EXERCISE INPUTS:
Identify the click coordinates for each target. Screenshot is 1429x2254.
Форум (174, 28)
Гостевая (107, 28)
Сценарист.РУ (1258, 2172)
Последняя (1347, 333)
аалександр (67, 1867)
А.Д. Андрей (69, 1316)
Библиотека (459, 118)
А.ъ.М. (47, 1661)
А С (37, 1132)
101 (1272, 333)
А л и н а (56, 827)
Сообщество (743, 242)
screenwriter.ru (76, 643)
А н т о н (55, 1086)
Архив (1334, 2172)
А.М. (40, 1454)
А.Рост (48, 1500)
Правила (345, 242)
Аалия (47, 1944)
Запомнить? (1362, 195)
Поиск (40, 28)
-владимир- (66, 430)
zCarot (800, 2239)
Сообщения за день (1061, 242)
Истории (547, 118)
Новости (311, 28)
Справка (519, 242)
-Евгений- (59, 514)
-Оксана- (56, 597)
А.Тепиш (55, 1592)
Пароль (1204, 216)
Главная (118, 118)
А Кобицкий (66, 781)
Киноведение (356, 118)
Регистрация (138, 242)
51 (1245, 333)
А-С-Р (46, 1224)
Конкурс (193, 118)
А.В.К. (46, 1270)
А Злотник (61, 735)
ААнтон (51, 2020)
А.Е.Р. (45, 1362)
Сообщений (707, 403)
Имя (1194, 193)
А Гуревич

REQUIRED WORK: Count how many lines of the records above contain the word "Identify", and give only that number.

RESULT OF THIS EXERCISE: 1